The report found that MENA was among the top adopters of crypto, with its crypto market growing at the fastest pace.

Although this region represented a relatively smaller area, they posted impressive numbers in this industry between July 2021 and June 2022. 

The volume of crypto received by users in MENA reached $566 billion, marking a growth of 48% compared to the previous year.

Savings and remittance payments are the use cases that have been identified as the top contributors to MENA’s crypto volume.

Closer look at North Africa

Turkey, Egypt, and Morocco are three MENA countries that are among the top 30 in Chainalysis’ 2022 Global Crypto Adoption Index, coming in at 12th, 14th, and 24th spot respectively.

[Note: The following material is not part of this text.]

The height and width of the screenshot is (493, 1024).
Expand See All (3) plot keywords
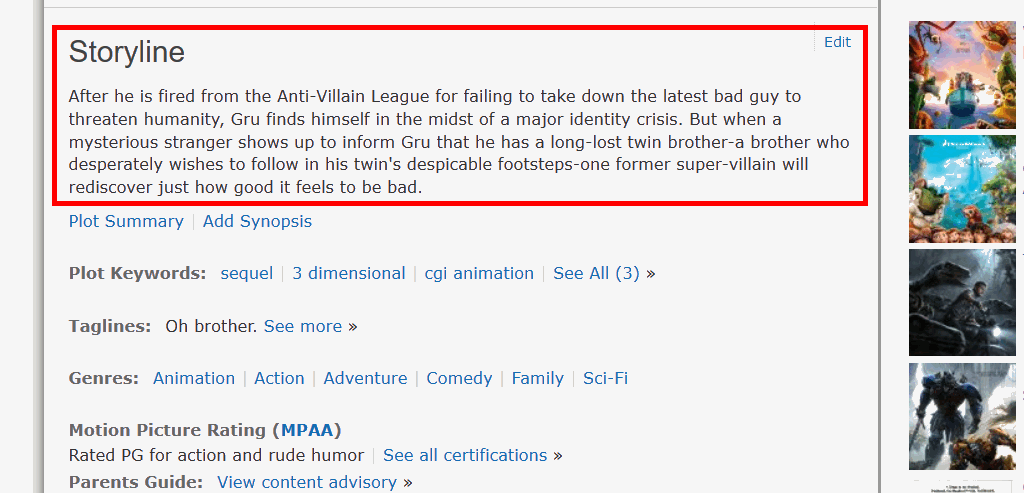[x=596, y=273]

Turkey is the MENA leader in terms of the value of crypto received, $192 billion to be precise.

Meanwhile, Egypt recorded a year-on-year growth of over 220% in crypto volume.

It is interesting to note that both Turkey and Egypt have experienced a dramatic devaluation of their national currency recently. The presence of both countries on Chainalysis’ adoption index showed the viability of crypto as an alternative financial asset.

After MENA, Latin America has been identified as the second fastest growing crypto market, registering a growth of 40%. 

North America took third place on the list, with a growth of 36%.

Adoption in the Middle East

Well, Saudi Arabia has been identified as the third largest crypto market in MENA, with United Arab Emirates (UAE) coming in at a fifth place.

Akos Erzse, Head of Public Policy at the Dubai-based crypto exchange BitOasis said, “this adoption is driven by young, tech-savvy early adopters with relatively high disposable incomes, that are, you know, searching for investment options, and have a conviction in crypto right now.” 

Erzse also noted the role of rising inflation in increasing crypto adoption, adding that interest in the industry is not just limited to retail clients, but institutional investors as well.

Afghanistan, which was included in last year’s crypto adoption index, lost its place on the list after Taliban authorities banned crypto, equating it to gambling activities.